→ Text under study:
1. What event is a central element of the mode of action of Cytotoxic T cell (CTL)
interaction with a virus-infected target cell?
a. They secrete perforins that create pores in the membrane of target cells
b. They secrete cytokines that stimulate growth and activation of B cells.
c. They inhibit the immune response.
d. They initiate delayed responses to antigens.
e. They contribute to the initiation of classical complement pathway.
2. MHC Class II molecules are made up of two chains called _______, whose function is to
bind peptides and present them to _______ T cells:
a. alpha (α) and beta (β); CD4
b. alpha (α) and beta2-microglobulin; CD4
c. alpha (α) and beta (β); CD8
d. alpha (α) and beta2-microglobulin ; CD8
e. alpha (α) and beta2-microglobulin; gamma-delta
3. Positive and negative selection occurs in the thymus in order to:
a. Delete autoreactive T cells by apoptosis
b. Activate T cells with foreign antigen
c. Determine if cells can recognize self MHC at a low level as part of dual
recognition
d. Determine if cells can recognize foreign MHC
e. Both a and c
4. What is one of the major roles of the complement cascade in the body's defense
against infection?
a. It interferes with intracellular viral replication
b. It is responsible for antibody production by B cells
c. It aids in MHC mediated antigen presentation
d. It produces the Membrane Attack Complex (MAC) and perforates the
plasma membrane
e. It reduces inflammatory processes that are initiated by antibody binding to
antigen
5. When the innate immune system encounters a foreign antigen, which of the kinds of
cell-surface molecule listed below will play an important role in the recognition of
that foreign antigen?
a. Antibody
b. T cell receptor
c. MHC Class I
d. MHC Class II
e. Toll-like receptor (TLRs)
6. Cytokine function can be
a. Pleomorphic (with different effects under different circumstances)
b. Antagonistic (with opposing effects for other cytokines)
c. Synergistic (expanding other cytokine effects beyond a simple additive effect)
d. Redundant (capable of replacing the effects of a different cytokine)

[Stored items]

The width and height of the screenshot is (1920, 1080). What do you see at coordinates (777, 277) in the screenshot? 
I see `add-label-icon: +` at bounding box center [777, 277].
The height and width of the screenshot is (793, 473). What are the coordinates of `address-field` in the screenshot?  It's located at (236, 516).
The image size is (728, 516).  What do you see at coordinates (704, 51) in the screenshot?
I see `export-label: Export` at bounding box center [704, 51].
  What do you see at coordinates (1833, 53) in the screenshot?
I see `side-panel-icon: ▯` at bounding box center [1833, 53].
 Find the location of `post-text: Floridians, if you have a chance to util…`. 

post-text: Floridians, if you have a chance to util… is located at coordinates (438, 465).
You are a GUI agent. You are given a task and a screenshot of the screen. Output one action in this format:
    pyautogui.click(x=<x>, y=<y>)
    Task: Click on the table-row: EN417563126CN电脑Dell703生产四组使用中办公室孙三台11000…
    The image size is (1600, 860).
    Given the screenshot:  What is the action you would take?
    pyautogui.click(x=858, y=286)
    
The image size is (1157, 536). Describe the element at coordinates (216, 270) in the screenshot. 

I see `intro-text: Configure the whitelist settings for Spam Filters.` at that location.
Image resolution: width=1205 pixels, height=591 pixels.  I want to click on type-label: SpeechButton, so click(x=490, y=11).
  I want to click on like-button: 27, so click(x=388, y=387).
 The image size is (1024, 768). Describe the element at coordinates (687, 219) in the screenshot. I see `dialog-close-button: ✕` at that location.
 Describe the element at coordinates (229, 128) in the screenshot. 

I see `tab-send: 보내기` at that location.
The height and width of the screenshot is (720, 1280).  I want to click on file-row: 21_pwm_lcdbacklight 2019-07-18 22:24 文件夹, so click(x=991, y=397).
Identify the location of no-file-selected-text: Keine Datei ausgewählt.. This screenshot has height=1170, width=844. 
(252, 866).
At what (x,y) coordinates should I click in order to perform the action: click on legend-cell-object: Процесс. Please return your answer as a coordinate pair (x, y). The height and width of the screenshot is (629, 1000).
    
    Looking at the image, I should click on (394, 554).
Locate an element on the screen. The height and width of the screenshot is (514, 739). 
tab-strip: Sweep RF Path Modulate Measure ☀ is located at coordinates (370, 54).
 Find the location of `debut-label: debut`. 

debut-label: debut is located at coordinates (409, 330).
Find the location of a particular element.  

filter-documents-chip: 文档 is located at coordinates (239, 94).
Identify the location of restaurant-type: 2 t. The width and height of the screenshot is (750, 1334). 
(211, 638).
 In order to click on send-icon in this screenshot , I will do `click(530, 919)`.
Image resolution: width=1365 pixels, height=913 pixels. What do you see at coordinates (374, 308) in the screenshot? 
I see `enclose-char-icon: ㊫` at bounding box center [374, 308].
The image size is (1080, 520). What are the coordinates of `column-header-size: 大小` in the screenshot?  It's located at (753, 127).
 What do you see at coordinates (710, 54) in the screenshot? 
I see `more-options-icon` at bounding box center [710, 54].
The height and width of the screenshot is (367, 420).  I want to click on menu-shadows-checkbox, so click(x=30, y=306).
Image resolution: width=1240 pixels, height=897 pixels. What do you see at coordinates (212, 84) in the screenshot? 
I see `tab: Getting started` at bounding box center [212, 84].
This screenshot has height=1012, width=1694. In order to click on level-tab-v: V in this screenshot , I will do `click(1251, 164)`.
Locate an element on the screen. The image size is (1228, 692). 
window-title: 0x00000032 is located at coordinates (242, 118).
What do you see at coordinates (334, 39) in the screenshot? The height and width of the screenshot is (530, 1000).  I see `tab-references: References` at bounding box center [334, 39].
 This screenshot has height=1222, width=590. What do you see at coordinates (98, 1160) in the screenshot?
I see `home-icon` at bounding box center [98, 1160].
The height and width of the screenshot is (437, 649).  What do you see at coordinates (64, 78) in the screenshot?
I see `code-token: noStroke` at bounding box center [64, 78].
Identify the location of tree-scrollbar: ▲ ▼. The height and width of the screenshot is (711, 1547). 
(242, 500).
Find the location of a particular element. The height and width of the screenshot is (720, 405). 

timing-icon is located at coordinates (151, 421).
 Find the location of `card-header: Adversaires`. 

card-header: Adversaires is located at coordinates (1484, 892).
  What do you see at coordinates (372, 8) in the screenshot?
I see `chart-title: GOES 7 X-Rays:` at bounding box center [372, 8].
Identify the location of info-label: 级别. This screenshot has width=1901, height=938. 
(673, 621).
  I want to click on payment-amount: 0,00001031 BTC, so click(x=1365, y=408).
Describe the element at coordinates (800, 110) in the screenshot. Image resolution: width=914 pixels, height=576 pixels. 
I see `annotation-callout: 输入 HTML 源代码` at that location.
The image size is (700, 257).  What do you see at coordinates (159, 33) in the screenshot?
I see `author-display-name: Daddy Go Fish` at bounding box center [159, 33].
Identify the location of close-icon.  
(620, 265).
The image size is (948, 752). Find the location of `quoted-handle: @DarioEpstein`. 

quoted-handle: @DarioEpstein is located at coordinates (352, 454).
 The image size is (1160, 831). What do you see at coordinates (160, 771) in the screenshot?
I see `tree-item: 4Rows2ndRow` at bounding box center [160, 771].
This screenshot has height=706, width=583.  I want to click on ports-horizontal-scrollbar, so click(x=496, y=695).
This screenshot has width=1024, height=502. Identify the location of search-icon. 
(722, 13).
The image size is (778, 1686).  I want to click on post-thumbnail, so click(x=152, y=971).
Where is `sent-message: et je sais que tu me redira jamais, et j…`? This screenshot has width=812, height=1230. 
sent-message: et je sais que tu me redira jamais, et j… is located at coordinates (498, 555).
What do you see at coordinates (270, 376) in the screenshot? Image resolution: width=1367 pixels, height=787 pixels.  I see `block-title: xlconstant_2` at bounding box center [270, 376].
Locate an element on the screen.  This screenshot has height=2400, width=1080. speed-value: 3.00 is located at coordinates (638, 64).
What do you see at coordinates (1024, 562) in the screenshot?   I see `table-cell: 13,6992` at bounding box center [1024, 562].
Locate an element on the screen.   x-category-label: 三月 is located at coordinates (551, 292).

→ Your objective: In the immunology quiz, please give the meaning the item beginning "Cytokine function can be" attaches to "Synergistic".

→ Result for this exercise: Expanding other cytokine effects beyond a simple additive effect.